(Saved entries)
_ _ _ _ _ _ _

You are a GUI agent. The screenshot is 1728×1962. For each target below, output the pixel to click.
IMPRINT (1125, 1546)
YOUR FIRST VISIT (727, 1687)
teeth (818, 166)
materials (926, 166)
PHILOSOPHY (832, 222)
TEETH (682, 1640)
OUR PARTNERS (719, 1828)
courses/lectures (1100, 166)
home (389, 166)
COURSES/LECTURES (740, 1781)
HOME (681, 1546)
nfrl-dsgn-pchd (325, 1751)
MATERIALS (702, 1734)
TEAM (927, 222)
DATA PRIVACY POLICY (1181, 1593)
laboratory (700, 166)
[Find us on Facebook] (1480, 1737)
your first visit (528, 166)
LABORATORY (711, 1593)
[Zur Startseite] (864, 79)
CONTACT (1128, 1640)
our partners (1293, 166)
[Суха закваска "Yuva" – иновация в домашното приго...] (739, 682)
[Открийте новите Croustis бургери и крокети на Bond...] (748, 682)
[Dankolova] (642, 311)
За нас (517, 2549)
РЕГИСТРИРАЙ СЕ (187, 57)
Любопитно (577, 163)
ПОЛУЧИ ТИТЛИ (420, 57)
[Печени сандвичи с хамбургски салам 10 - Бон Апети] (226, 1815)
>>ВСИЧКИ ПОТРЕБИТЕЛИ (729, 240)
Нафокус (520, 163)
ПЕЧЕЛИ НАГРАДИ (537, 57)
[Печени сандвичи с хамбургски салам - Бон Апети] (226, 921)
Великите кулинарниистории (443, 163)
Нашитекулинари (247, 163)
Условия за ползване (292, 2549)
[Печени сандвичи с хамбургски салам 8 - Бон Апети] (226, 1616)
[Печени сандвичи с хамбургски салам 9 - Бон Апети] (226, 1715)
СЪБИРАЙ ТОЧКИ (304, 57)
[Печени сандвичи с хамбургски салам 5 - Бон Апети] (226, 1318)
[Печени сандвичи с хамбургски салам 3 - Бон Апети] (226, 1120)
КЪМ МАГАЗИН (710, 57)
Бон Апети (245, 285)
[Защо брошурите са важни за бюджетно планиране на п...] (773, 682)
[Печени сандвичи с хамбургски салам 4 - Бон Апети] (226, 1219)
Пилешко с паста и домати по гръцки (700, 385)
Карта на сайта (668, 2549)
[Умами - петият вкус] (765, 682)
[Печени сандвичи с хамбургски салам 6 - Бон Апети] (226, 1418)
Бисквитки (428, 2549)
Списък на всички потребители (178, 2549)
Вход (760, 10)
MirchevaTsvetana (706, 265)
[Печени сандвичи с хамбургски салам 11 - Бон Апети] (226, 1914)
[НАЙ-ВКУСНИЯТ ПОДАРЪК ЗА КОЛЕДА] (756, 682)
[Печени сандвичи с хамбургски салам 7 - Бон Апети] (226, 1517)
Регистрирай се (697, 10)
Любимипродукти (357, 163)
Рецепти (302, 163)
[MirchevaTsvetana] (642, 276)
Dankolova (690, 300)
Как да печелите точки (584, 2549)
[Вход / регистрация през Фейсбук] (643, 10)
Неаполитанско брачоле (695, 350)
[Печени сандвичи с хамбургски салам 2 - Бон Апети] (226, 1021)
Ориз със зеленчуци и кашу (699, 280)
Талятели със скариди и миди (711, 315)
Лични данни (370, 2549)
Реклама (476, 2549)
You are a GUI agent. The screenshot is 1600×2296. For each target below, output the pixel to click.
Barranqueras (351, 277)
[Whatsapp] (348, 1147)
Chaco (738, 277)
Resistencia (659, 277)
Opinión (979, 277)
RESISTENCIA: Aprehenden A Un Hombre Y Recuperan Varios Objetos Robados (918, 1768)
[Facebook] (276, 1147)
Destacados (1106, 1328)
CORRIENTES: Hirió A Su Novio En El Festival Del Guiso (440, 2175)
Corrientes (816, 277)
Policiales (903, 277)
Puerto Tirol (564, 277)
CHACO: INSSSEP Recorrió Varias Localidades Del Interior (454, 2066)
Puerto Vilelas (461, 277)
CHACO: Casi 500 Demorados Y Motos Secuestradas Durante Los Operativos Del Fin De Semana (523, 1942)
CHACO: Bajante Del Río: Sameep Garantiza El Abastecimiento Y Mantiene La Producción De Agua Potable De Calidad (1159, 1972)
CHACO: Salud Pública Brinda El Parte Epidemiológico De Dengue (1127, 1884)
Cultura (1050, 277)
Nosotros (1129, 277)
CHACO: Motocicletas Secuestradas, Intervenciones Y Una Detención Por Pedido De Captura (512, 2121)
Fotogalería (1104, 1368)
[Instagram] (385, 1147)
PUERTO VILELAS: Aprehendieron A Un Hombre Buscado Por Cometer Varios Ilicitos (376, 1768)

_ _ _ _ _ _ _

§ TASK BRIEF: Word for word, restate the lines from the one holding "CHACO: Salud Pública" to the last line of the records.

§ EXERCISE RESPONSE:
CHACO: Salud Pública Brinda El Parte Epidemiológico De Dengue (1127, 1884)
Cultura (1050, 277)
Nosotros (1129, 277)
CHACO: Motocicletas Secuestradas, Intervenciones Y Una Detención Por Pedido De Captura (512, 2121)
Fotogalería (1104, 1368)
[Instagram] (385, 1147)
PUERTO VILELAS: Aprehendieron A Un Hombre Buscado Por Cometer Varios Ilicitos (376, 1768)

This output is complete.